Table of Contents
Numeric Types
Numeric types represent Real numbers in a computer. Because computers have limited space, most numeric values are approximations of a real value.
Math in a computer is a combination of a storage of data, and a collection of operators. Interpretation of the bits is up to the operators. When we talk about a type of a number, we are usually referring to the operations we can do on them, rather than the storage.
Here are some Numeric Types that programming languages usually support.
- Signed Integer (32 bits) - These usually have fast support in the processor. Sometimes called an int.
- Two's Complement - Represents Numbers as a string of bits. Bit Vector addition results in (inv(N) + 1) + N = 0
- One's Complement - Represents Numbers as a string of bits. Bit Vector addition results in (inv(N)) + N = 0
- Signed Magnitude - Represents Numbers as one bit for the sign, and the remaining as an unsigned magnitude. N = (-1)^S x M
- Signed Integer (8 bits) - Sometimes called a byte. Sometimes called an octet in the context of networking.
- Signed Integer (16 bits) - Sometimes called a short
- Signed Integer (24 bits) - Uncommon, sometimes called a medium. Some GPUs include support for these.
- Signed Integer (64 bits) - Sometimes called a long. These are the most common word size on a machine today
- Signed Integer (128 bits) - Less common, Sometimes used in C#.
- Unsigned Integer (32 bits) - Represents a magnitude from 0 to 2^B - 1, where B is bits. Overflow wraps around usually.
- Unsigned Integer (8 bits) - Sometimes also called a byte, or an octet. C usually calls these
char. - Unsigned Integer (16 bits) - Sometimes called a short, Java calls this a
char. - Unsigned Integer (64 bits) - Occasionally called a long long in C.
- Float (32 bit) - Represents a number in binary scientific notation.
- Double (64 bit) - Also a floating point number, but bigger. Sometimes called a Float64. Double is short for double precision floating point number.
- Fixed point - Represents a decimal value with a non floating decimal point. Simpler to implement but doesn't capture much range. This type is not a native type to most CPUs.
- Arbitrary Precision Integer - Sometimes called big integers. Some languages use them as the native type.
- Arbitrary Precision Decimal - Represents a number with high precision.
- Complex (x + jy) - Usually a real + imaginary number.
- Complex (m * theta) - An alternative representation in Polar. Uncommon, but better for multiplication.
There are many less common types, or types that libraries implement.
- Rational - A ratio of two integers. Go supports this.
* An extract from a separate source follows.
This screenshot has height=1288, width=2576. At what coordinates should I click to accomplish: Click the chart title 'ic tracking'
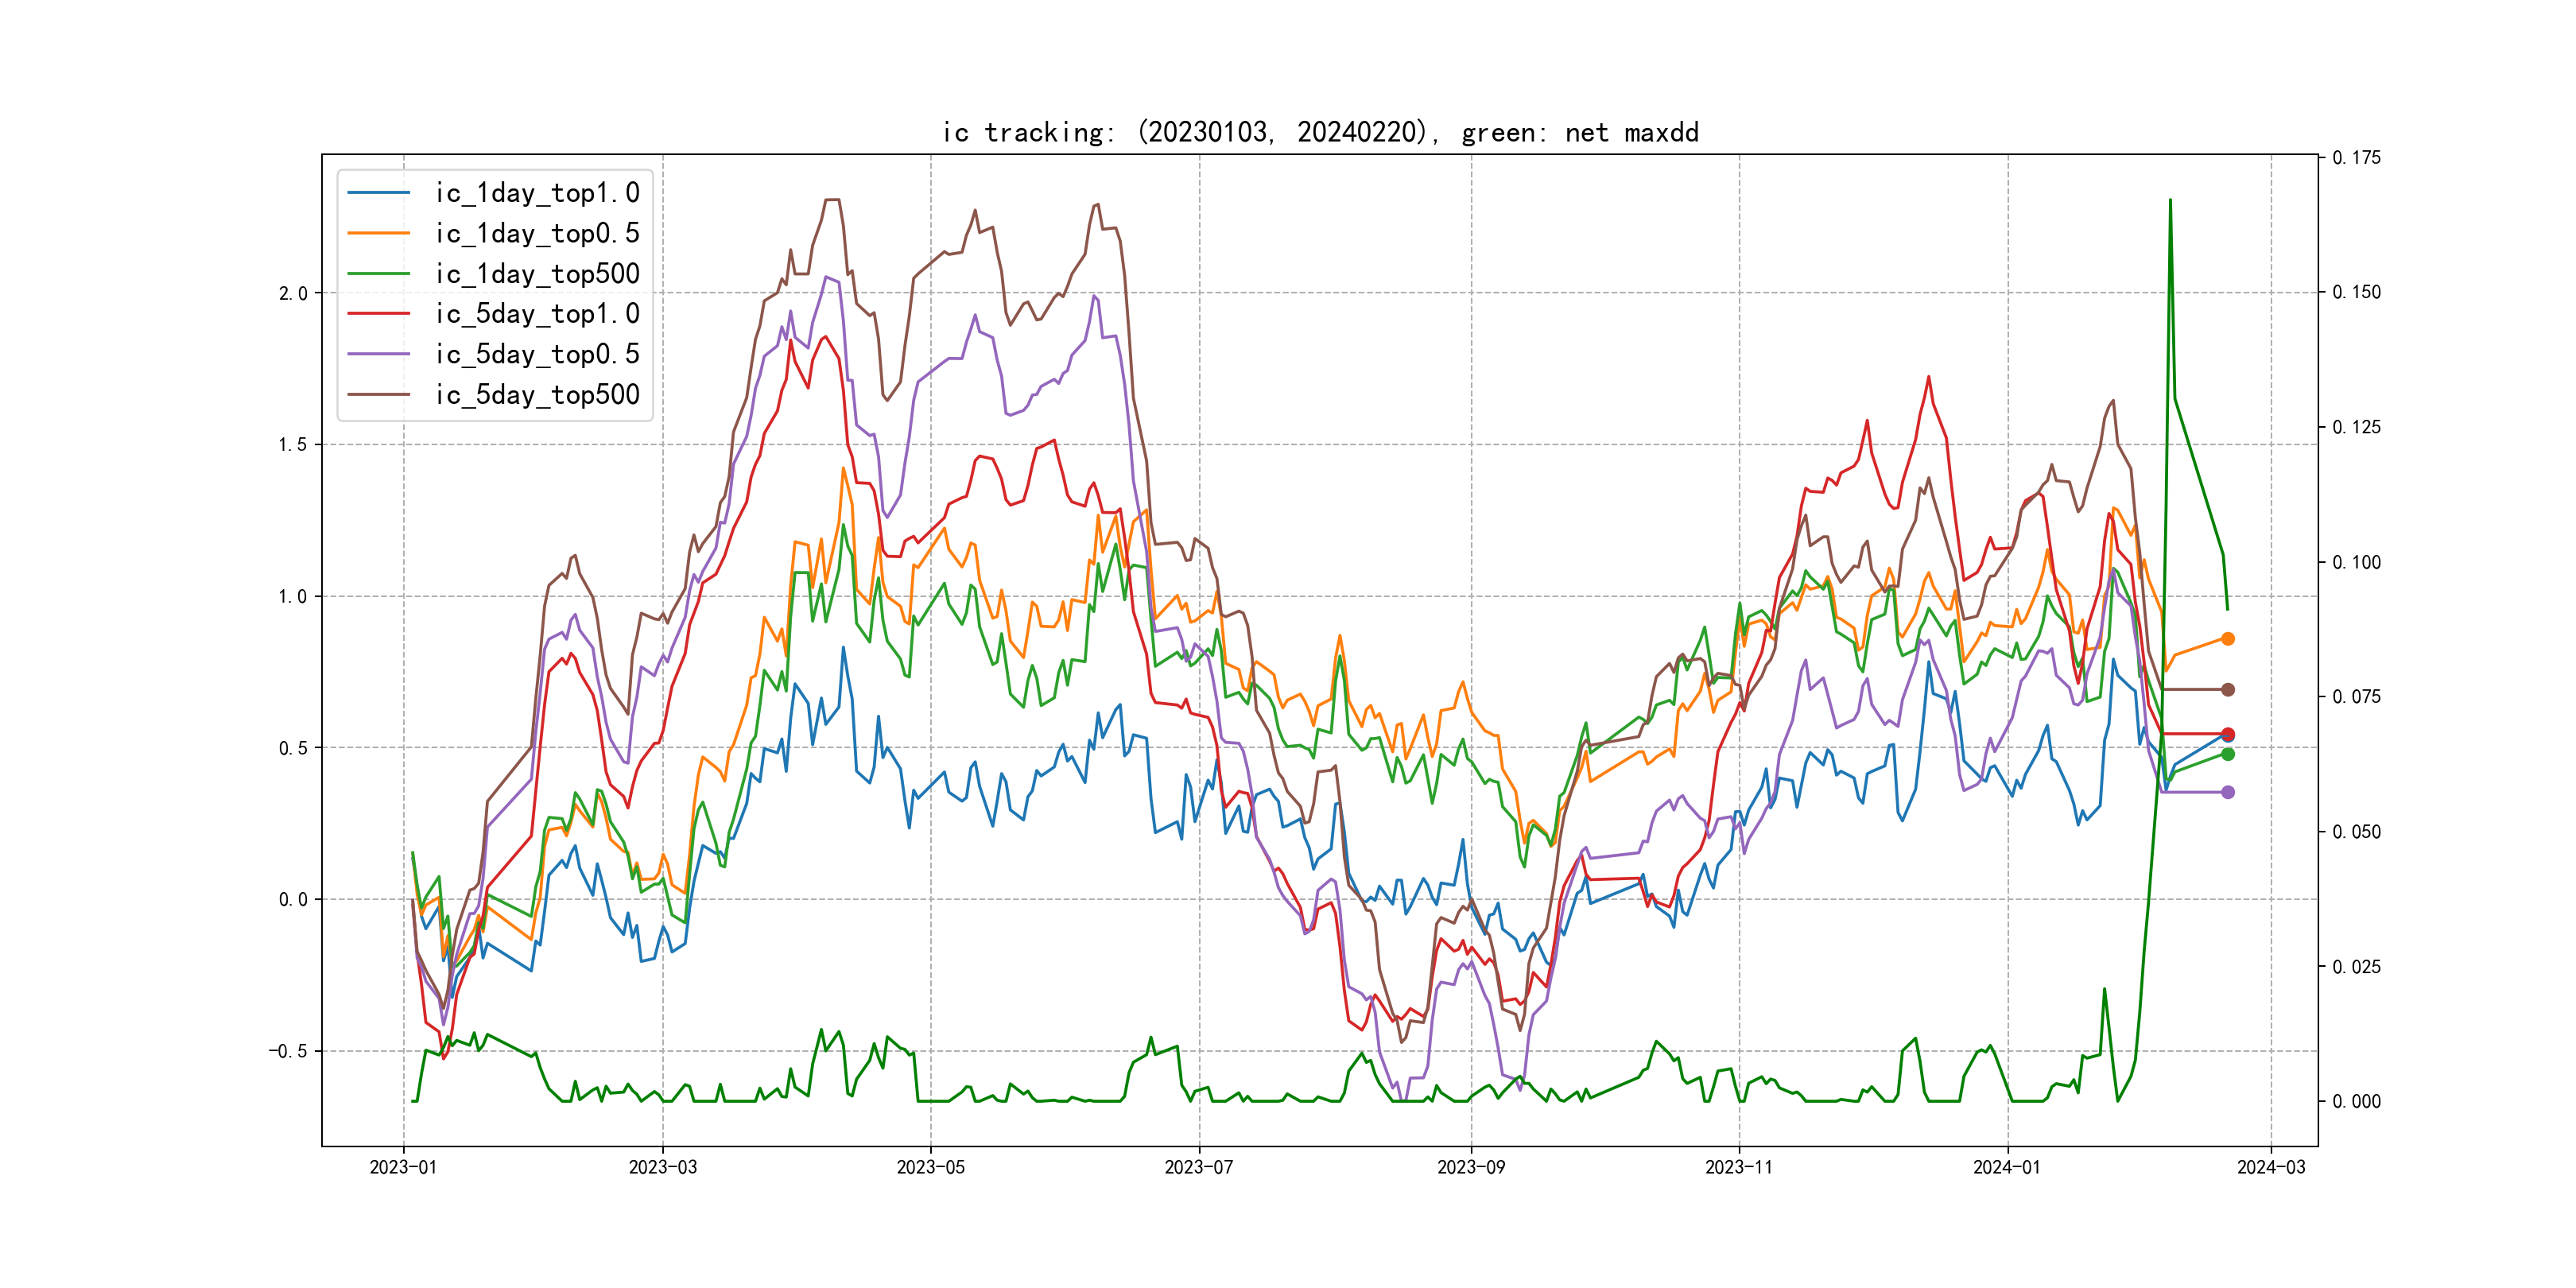[x=1320, y=133]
As a consequence of their representation, most operations on numeric types are not true to their eponymous mathematical function. For example, adding two Int32 numbers can overflow, resulting in a wrong answer. Also, most floating point operations are not associative: (a + b) + c != a + (b + c). This is usually uncommon enough that it isn't a problem, but care should be taken to programming defensively.
Support in Languages
Java
Main: Java Numeric.
Numeric Observations
When dividing two quantities, the quotient and the remainder have different units. For example, 10 apples divided by 3 apples is 3, but the remainder is 1 apple. Note that the quotient unit changed.
The units may be different too. Consider calculating the quotient and remainder of 10 meters in 3 seconds.
A = 10 meters
B = 3 seconds
Q = floor(A / B)
R = A % B
This maintains the identity A = Q * B + R. Thus:
Q = 3 meters/second
R = 1 meter
Taylor Series
The Taylor Series for the exponential function diverges quickly if less than 100 terms are used. These terms tend to have enormous numerators and denominators. The numerator is usually x^100, and the denominator is 100!. Floating point math is not suited to represent these values as the number of terms exceeds 100ish.